- Your child's adult teeth should appear at around six-years-old
- Letting your child practice brushing from an early age will help them do it on their own
- If your child knocks out an adult tooth you can keep it in milk until it's re-fitted
- You should never remove a wobbly tooth from your child's mouth
HOW CAN I GET MY CHILD TO BRUSH THEIR OWN TEETH?
Some children are keen to take on the responsibility of brushing their own teeth, but this isn't always the case. The easiest way of teaching your child to brush on their own, is to allow them to practice from a young age. It's also a good idea to brush your teeth at the same time, that way you can make sure they brush for long enough, and show them the correct way to do it.
WHAT SHOULD I DO IF MY CHILD KNOCKS OUT A TOOTH?
Losing a baby tooth isn't an emergency. A permanent tooth will grow in its place, and it's very unlikely it will need to be re-attached. It's still important to make an appointment with us as your child's permanent tooth may not emerge for some time, and a dentist may need to fit a ‘space saver'.
However, if it is a permanent tooth, you will need to make an emergency appointment with us. The sooner the tooth is re-attached, the better the chance it can be saved. You can follow these instructions to maximise the chance of saving the tooth:
- Rinse the tooth with milk or salt water.
- Don't scrub or brush the tooth
- Place the tooth back in the socket and ask the child to bite down onto a tissue to hold it in place.
- If you can't place the tooth back into the socket, store it in a container filled with milk or the child's own saliva.
Try to handle a knocked-out tooth by the white top, not the root.

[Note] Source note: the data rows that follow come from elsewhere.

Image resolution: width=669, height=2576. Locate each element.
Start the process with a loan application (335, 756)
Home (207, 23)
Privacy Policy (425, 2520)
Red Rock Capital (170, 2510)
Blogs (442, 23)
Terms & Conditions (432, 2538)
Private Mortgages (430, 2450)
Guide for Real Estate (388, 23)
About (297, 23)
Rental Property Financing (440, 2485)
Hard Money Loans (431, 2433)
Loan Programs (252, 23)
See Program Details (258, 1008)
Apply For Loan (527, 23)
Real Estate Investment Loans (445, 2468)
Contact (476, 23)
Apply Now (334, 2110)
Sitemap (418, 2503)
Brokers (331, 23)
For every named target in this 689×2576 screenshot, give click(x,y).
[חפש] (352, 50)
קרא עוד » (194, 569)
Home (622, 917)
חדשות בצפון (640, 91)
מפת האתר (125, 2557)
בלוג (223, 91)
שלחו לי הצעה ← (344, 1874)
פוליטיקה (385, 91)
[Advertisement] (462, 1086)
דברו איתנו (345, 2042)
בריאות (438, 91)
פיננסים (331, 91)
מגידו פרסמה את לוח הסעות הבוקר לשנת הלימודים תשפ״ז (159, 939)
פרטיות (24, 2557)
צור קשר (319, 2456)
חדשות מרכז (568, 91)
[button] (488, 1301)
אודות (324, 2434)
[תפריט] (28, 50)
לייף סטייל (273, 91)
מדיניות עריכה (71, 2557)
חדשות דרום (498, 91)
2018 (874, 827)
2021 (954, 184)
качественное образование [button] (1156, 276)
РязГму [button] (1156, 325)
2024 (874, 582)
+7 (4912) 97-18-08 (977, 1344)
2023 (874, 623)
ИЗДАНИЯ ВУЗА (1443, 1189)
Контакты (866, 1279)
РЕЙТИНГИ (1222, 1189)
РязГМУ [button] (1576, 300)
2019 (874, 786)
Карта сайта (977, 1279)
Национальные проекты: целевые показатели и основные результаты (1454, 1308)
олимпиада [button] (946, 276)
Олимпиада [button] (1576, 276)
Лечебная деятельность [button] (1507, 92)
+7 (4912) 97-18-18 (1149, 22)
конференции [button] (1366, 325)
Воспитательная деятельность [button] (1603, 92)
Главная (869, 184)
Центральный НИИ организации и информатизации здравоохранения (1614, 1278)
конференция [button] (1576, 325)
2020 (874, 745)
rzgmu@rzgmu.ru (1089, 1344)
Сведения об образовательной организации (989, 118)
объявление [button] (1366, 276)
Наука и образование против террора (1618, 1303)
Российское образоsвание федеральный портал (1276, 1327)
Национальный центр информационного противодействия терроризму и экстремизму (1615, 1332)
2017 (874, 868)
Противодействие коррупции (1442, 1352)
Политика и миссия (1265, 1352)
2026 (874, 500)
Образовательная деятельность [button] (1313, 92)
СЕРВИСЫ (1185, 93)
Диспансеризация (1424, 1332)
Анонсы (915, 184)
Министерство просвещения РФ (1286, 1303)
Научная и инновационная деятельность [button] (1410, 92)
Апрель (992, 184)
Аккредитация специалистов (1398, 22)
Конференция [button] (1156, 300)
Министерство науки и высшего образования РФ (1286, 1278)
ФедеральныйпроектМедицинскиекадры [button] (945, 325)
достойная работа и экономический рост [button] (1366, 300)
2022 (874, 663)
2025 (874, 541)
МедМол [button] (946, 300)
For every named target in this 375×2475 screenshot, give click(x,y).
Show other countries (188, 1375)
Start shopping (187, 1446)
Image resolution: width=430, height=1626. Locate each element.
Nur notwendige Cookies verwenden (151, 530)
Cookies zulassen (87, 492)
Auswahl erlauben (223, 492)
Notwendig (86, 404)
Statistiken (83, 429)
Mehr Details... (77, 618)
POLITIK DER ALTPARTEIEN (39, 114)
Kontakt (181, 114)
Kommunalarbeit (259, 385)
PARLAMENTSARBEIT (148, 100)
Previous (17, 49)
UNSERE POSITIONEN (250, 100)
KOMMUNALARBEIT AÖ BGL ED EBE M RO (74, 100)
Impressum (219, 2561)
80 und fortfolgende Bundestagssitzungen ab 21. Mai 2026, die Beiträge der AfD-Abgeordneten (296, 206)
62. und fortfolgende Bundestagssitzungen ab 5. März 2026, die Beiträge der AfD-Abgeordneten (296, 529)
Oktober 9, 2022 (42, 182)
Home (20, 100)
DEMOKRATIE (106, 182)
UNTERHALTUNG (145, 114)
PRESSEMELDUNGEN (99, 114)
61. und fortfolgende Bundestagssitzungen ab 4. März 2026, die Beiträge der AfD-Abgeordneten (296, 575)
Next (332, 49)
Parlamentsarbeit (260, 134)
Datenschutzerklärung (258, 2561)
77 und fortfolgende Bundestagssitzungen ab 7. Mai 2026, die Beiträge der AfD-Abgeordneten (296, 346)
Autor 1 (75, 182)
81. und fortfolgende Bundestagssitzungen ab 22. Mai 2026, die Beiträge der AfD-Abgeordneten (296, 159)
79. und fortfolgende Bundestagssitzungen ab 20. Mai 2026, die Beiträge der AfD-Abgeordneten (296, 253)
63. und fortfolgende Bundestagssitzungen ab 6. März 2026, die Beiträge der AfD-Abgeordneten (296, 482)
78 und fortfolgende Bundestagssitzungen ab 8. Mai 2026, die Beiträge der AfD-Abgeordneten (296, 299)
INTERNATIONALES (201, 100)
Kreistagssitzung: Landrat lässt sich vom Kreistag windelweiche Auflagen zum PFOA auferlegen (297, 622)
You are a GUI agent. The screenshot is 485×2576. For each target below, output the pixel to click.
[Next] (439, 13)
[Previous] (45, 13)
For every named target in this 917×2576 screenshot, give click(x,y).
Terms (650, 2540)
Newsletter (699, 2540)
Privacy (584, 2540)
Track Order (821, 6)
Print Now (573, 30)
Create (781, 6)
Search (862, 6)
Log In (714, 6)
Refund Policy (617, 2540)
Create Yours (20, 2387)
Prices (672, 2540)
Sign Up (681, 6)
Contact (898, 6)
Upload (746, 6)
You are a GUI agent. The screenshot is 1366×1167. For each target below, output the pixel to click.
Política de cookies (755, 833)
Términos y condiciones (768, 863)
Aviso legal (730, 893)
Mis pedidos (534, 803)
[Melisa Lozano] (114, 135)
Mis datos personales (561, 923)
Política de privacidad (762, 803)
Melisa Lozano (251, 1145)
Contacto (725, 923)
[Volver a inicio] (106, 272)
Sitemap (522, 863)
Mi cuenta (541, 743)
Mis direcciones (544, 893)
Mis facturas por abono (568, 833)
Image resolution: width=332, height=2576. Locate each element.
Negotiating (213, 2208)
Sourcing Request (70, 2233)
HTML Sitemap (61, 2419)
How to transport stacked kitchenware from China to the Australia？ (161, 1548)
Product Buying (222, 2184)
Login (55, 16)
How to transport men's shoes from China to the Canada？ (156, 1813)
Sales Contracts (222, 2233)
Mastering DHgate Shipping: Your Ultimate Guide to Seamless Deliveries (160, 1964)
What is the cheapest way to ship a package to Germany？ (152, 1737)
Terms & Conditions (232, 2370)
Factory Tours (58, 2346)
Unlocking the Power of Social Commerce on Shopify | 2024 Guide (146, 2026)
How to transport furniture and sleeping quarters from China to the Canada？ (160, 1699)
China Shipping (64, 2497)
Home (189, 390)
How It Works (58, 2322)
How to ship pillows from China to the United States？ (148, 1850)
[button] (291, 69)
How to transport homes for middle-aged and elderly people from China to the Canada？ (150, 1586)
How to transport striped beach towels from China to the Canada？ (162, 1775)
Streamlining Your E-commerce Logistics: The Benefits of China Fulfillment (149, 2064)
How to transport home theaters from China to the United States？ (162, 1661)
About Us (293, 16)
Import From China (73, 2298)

This will help keep the root clean and avoid infection after the tooth has been re-fitted.
WHEN WILL MY CHILD'S ADULT TEETH COME THROUGH?
Just like with baby teeth, every child's adult teeth will come through at a different time. As a general rule, most children have their first adult teeth come through at around six years old. Don't worry if your child's come through a little later than other children's, but if you're ever in doubt, it's best to check with us.
IS IT SAFE TO PULL OUT A WOBBLY TOOTH?
You should never try to remove your child's tooth. Only your child knows for sure how attached the tooth is and how painful removal will be so it's best to leave it up to them. Putting your fingers inside their mouth could hurt your child, especially if they have wobbly teeth. Have your child wiggle the tooth with their tongue until it comes loose. There should be very little bleeding.
Did you know?
Sometimes your child's tooth may come out unexpectedly. If this happens and your child swallows the tooth, don't panic! The swallowed tooth might only disappoint the tooth fairy.
HOW CAN I MAKE SURE MY CHILD IS BRUSHING REGULARLY?
One of the simplest ways of checking if your child is brushing their teeth is to wait till they've finished in the bathroom, and check to see if their brush is wet. This may seem a little sneaky, but letting your child know that you're aware of when they do or don't brush is usually a good enough deterrent to make them stick to their routine.
SHOULD MY CHILD CHANGE THE WAY THEY BRUSH FOR THEIR NEW ADULT TEETH?
Your child should already be well aware of proper brushing technique, and besides being extra gentle around sore gaps where adult teeth are coming through, your child should continue brushing as they have been.